Work request 1:
Answer the following questions using the comment exchange on Neanderthals.
(a) Besides overlapping in time, what does the first comment say occurred between Neanderthals and humans?
(b) What does the reply cite as an indication of infertile offspring?
(c) Whom does the reply credit with many taxonomic principles, and how does it describe that figure's beliefs?
Work request 2: Proceed with the comment exchange on Neanderthals, continuing it from its final sentence.

David Bump · 11th January 2019 at 2:07 am

Some say the Neanderthals were a sub-species, and not only did we overlap in time, there were cases of interbreeding, so this is not so much surprising as it is an interesting and helpful expansion on what we already know.

    Adam Benton · 11th January 2019 at 4:36 am

    Are Neanderthals and humans sub-species? It’s a tricky question. On the one hand, we did interbreed, indicative of a close taxonomic relation. On the other, many of those interbreeding events reduced in infertile offspring; as indicated by the purging of Neanderthal DNA from the Y chromosome. I think this apparent contradiction stems from the fact that many taxonomic principles are the work of the creationist Linnaeus. He, for all his species-defining brilliance, failed to take into account these sorts of edge cases produced by evolution. Evolving animals don’t fit into the neat boxes he imagined.

[Collected data]
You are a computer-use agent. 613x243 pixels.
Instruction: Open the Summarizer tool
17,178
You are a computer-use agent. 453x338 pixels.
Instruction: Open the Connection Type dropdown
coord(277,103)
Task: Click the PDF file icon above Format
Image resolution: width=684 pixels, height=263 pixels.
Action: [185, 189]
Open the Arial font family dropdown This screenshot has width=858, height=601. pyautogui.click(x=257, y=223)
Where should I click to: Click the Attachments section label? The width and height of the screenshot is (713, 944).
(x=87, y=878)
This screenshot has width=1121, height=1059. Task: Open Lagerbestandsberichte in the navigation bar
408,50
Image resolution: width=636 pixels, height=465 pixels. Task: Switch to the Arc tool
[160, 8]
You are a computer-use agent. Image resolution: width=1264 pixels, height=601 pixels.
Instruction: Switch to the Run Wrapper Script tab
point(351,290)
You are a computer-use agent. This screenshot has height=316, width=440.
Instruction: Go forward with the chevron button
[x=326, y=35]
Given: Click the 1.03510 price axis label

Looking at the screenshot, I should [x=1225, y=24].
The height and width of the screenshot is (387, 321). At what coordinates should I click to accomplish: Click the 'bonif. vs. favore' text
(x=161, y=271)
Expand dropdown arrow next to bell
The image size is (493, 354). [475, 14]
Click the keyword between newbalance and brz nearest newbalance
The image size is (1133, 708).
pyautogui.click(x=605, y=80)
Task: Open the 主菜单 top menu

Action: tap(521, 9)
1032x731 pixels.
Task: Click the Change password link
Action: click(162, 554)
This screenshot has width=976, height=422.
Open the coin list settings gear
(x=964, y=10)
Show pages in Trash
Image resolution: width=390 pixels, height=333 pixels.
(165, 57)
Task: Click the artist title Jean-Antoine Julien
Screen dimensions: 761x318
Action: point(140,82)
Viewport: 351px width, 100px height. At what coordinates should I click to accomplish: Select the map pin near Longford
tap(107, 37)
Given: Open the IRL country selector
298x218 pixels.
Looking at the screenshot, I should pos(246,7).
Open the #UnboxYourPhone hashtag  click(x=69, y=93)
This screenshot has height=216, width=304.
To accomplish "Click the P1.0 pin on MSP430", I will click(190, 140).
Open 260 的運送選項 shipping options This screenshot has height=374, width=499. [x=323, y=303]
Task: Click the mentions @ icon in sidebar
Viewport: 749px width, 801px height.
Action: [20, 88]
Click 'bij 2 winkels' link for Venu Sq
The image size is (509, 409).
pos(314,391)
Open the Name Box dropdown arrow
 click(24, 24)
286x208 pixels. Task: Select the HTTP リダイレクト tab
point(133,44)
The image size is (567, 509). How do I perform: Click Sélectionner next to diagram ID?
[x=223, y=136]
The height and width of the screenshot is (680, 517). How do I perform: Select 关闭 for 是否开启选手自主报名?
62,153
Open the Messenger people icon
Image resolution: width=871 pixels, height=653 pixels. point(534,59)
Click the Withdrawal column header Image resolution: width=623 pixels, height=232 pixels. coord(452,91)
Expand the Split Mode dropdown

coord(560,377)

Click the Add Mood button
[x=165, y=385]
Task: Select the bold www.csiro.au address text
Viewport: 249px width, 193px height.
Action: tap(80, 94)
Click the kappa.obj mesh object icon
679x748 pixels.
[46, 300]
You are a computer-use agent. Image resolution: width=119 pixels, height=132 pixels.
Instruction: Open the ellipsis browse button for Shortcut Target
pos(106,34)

Exercise result 1:
(a) Cases of interbreeding.
(b) The purging of Neanderthal DNA from the Y chromosome.
(c) Linnaeus, described as a creationist.

Exercise result 2:
    Regardless of which side of the taxonomic debate one falls, the fact remains that there were key differences between humans and Neanderthals. Thus, the discovery of similarities between the two remains fascinating.

clayton hinkle · 11th January 2019 at 7:52 pm

I have a problem with saying we’re human and Neanderthals aren’t. It seems everyone is on this bandwagon, but doesn’t it make more sense to say they are just a different kind of human? It’s like as if chimps were talking about gorillas and saying they weren’t really apes. And especially now, when there are new discoveries being made that show more and more “human” behavior from Neanderthals.

    Adam Benton · 13th January 2019 at 10:49 am

    It is perhaps better to use the term “human” more broadly, with anatomically modern humans (AMH) being the term reserved for us. Alas, these nuances don’t work well in blog headlines.